搜到一个issue给了我一些启发https://github.com/alibaba/canal/issues/1716

在instance.properties里面配置

同步库配置
canal.instance.filter.regex=A\\..*,B\\..*,C\\..*

消息队列配置

使用正则路由schema和table
格式topic:schema.table,topic:schema.table,topic:schema.table
canal.mq.dynamicTopic=topic_A:A,topic_B:B,topic_C:C
最好配置一个canal.mq.topic作为默认的topic,在实践中发现,有一些mysql schema的binlog也会读进来(建表语句,grant语句等),如果没有这个默认的topic,会报找不到分区的错误,从而导致canal停止写入。

───

任务目标 1
对照 canal 配置说明，判断以下三项陈述是否与之相符，逐项回答“是”或“否”，并引用说明中起决定作用的原文。(a) 同步库的配置写在 instance.properties 中。(b) canal.mq.dynamicTopic 按 topic:schema.table 的格式书写。(c) 不配置默认 topic 时，canal 仍会继续写入。
任务目标 2
按照 canal 配置说明，应配置哪一项作为默认的 topic？
任务目标 3
从 canal 配置说明的最后一句之后接着往下写。

───

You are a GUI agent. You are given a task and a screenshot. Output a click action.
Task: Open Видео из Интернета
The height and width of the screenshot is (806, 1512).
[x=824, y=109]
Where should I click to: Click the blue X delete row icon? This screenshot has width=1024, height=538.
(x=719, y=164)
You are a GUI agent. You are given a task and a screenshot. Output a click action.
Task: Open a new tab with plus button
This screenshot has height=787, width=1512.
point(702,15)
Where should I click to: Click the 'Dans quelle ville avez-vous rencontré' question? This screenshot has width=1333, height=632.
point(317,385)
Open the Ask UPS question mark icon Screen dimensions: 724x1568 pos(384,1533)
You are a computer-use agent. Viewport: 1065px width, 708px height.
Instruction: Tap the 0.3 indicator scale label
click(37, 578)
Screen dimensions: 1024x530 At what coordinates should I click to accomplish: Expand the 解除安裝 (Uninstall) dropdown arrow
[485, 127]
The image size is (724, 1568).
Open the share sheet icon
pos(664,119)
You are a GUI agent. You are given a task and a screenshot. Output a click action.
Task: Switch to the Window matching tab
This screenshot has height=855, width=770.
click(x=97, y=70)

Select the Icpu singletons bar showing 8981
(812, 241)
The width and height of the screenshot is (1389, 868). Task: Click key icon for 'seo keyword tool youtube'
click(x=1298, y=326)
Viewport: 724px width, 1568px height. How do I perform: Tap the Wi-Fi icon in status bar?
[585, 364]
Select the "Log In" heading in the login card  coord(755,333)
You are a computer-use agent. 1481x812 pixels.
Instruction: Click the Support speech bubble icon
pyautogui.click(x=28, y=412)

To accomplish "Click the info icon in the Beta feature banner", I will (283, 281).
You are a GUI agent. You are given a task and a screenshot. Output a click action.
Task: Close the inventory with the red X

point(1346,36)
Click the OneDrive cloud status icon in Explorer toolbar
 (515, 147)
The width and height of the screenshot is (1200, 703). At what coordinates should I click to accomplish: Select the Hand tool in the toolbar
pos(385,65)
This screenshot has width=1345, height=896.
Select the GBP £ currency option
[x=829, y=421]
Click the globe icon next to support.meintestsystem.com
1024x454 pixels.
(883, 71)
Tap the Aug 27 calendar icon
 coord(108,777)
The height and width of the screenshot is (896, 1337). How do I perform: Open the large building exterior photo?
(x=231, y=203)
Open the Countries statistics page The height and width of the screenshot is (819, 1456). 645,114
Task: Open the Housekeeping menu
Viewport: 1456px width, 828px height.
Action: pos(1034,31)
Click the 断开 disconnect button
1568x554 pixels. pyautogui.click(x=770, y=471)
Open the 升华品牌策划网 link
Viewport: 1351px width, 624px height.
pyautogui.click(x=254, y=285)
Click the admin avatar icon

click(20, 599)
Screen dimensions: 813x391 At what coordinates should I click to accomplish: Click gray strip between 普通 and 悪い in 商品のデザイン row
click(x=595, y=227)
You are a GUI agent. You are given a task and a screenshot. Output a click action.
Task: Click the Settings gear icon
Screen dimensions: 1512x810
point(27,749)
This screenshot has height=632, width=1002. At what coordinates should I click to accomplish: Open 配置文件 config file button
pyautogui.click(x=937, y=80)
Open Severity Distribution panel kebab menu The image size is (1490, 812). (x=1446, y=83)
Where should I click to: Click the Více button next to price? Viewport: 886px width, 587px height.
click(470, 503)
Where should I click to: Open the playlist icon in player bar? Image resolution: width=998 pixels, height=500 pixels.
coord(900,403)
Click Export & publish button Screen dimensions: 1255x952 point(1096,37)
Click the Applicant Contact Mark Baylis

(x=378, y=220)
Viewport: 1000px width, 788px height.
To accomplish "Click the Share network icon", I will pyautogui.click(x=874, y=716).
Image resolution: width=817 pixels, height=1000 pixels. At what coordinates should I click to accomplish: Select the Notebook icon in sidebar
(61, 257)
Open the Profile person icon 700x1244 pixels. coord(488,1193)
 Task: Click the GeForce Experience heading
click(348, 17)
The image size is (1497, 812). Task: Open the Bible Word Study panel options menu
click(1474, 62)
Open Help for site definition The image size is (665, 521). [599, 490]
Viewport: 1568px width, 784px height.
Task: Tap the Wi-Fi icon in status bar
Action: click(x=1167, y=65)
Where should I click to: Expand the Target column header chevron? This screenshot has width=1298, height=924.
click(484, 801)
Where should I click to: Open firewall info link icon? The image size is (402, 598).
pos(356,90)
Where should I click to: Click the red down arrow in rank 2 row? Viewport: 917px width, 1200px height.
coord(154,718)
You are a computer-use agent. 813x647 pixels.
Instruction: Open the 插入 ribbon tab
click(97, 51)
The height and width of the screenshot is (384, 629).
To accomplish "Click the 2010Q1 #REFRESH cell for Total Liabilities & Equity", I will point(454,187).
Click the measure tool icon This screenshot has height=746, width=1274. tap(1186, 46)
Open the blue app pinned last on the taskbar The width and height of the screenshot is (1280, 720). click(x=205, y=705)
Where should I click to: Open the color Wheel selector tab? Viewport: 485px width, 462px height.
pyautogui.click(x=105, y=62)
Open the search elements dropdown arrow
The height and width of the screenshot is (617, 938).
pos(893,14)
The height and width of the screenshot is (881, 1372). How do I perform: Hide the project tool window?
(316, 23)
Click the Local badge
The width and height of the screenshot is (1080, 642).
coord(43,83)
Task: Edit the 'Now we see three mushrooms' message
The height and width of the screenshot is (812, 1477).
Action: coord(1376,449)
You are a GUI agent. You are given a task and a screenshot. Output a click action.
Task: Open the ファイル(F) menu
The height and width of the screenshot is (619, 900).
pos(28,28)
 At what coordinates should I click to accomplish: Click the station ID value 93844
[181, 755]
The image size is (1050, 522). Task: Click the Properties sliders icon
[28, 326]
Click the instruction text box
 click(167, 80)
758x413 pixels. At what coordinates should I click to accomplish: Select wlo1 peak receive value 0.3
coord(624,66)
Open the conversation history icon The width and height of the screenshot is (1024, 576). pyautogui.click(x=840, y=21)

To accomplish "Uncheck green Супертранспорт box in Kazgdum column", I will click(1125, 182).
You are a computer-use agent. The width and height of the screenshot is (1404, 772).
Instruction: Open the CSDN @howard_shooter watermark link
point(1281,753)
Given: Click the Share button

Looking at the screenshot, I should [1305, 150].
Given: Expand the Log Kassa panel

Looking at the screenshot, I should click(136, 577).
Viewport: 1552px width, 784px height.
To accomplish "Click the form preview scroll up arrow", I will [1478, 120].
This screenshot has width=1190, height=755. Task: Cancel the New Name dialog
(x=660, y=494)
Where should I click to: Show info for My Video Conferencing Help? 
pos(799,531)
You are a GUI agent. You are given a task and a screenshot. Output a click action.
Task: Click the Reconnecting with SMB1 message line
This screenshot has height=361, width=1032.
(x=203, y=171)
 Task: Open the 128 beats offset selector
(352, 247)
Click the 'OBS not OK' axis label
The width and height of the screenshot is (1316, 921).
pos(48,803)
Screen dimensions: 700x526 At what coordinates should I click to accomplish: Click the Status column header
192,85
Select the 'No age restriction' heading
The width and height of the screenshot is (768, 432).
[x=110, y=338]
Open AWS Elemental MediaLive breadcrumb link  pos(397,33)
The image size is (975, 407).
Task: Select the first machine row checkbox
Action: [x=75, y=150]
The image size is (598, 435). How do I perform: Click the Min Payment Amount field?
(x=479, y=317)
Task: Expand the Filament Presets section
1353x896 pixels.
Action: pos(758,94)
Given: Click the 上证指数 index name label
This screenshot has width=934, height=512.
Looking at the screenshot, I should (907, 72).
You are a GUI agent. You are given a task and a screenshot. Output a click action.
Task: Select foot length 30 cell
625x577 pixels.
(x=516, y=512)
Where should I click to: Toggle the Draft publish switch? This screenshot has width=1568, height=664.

───

书面回答 1
(a) 是：“在instance.properties里面配置”
(b) 是：“格式topic:schema.table,topic:schema.table,topic:schema.table”
(c) 否：“如果没有这个默认的topic,会报找不到分区的错误,从而导致canal停止写入。”

书面回答 2
canal.mq.topic

书面回答 3
canal.mq.topic=a_default_topic

分区设置

  1. 如果每个topic只有一个分区设置如下
    canal.mq.partition=0
  2. 如果每个topic有多个分区,且希望按照表名做hash进行如下配置
    # hash partition config
    canal.mq.partitionsNum=3
    canal.mq.partitionHash=.*\\..*

是不是canal.mq.topic这个参数随便写一个存在的topic,然后主要设置在这里对吧?canal.mq.dynamicTopic=topic_A:A,topic_B:B,topic_C:C

是的。canal.mq.topic算是一个默认的,没有匹配到的schema和table的日志都会输入到那个默认的里面去。消费的时候只关心你设置的动态分区。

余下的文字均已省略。